L'Italie toujours sous haute surveillance
Le 26 mai, les Italiens se rendront aux urnes afin de déterminer qui les représentera au Parlement européen. Bien que ce scrutin ne se double pas d'élections nationales, les résultats, eux, pourraient avoir des répercussions nationales. L'issue des élections nationales de mars 2018 a clairement fait apparaître le morcellement du paysage politique italien. En fin de compte, deux partis politiques peu conventionnels — le Mouvement Cinq Étoiles anti-establishment et le parti populiste de droite Lega Nord — ont conclu un accord gouvernemental. Les réactions initiales des marchés financiers témoignaient d'une grande inquiétude. En marge de la politique budgétaire qui s'annonçait incitative, la proposition gouvernementale contenait également quelques idées radicalement contraires aux traités et conventions de l'UE(M) (notamment une remise partielle de la dette publique). Bien que les partis aient assez rapidement abandonné ces idées "folles", cet ébauche d'accord avait fait sursauter les marchés financiers.

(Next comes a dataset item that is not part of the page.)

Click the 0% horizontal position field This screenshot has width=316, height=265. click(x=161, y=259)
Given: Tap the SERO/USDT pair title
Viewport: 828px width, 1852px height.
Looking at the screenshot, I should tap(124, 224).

Toutefois, les résultats des élections régionales qui se sont tenues plus récemment laissaient entrevoir un glissement des rapports de force entre les partis politiques. Le Mouvement Cinq Étoiles perd de sa popularité, tandis que Lega Nord parvient à convaincre une part croissante de l'électorat. Les sondages révèlent les mêmes tendances. Selon des sondages récents, une coalition de droite composée de Lega Nord, Forza Italia et Fratelli d'Italia obtiendrait suffisamment de voix pour former un gouvernement, une option que les résultats des élections de mars 2018 ne permettaient pas encore de retenir. Certes, les sondages ne sont jamais un reflet exact des résultats électoraux, mais ils n'en sont pas moins révélateurs de la vulnérabilité croissante de l'actuelle coalition. De plus, les partenaires de la coalition, dans leur campagne en vue des élections européennes pour lesquelles ils sont rivaux, mettent surtout en avant les différences entre leurs points de vue respectifs. Autant dire que la cohésion de la coalition gouvernementale italienne est sérieusement compromise…
Outre la coalition actuelle, les fondements de l'économie italienne sont plutôt bancals, eux aussi. La croissance économique italienne est fortement à la traîne par rapport aux autres grandes économies de la zone euro. La productivité en déclin en est la principale cause, et est elle-même à attribuer au fonctionnement déficient du marché du travail, à l'inefficacité des pouvoirs publics et aux entraves induites par la réglementation. La dette publique de l'Italie est la plus élevée de la zone euro après celle de la Grèce, tandis que le déficit budgétaire est en proie à une tendance à la hausse de nature structurelle. La confrontation avec la Commission européenne à l'automne 2018 a apporté une nouvelle preuve que mettre de l'ordre dans les finances publiques ne fait pas partie des priorités de l'actuel gouvernement italien. Au contraire: selon des estimations récentes de l'OCDE, le déficit public devrait passer de 2,1% du PIB en 2018 à respectivement 2,5% et 3,0% en 2019 et 2020. Une perspective qui pourrait engendrer une nouvelle confrontation à l'automne.
Les élections européennes pourraient donc être synonymes de changement. Il n'est pas impensable que le Mouvement Cinq Étoiles recueille moins de voix, au profit d'une victoire éclatante de Lega Nord. Un tel scénario pourrait se solder par l'organisation d'élections intermédiaires ou la composition d'une nouvelle coalition de centre-droite sans le Mouvement Cinq Étoiles. Dans une perspective macroéconomique et selon le point de vue des marchés, cette dernière issue serait la plus favorable. Car si un gouvernement de centre-droite tiendra à mener une politique budgétaire expansionniste, il est plus probable qu'il suive une ligne davantage axée sur la croissance en s'attaquant aux points faibles fondamentaux de l'économie. Cependant, ce scénario n'a rien d'une certitude. Si la coalition actuelle tient bon, les discussions budgétaires avec la Commission pourraient influencer les marchés financiers à l'automne (avec à la clé une augmentation des imes de risque de crédit).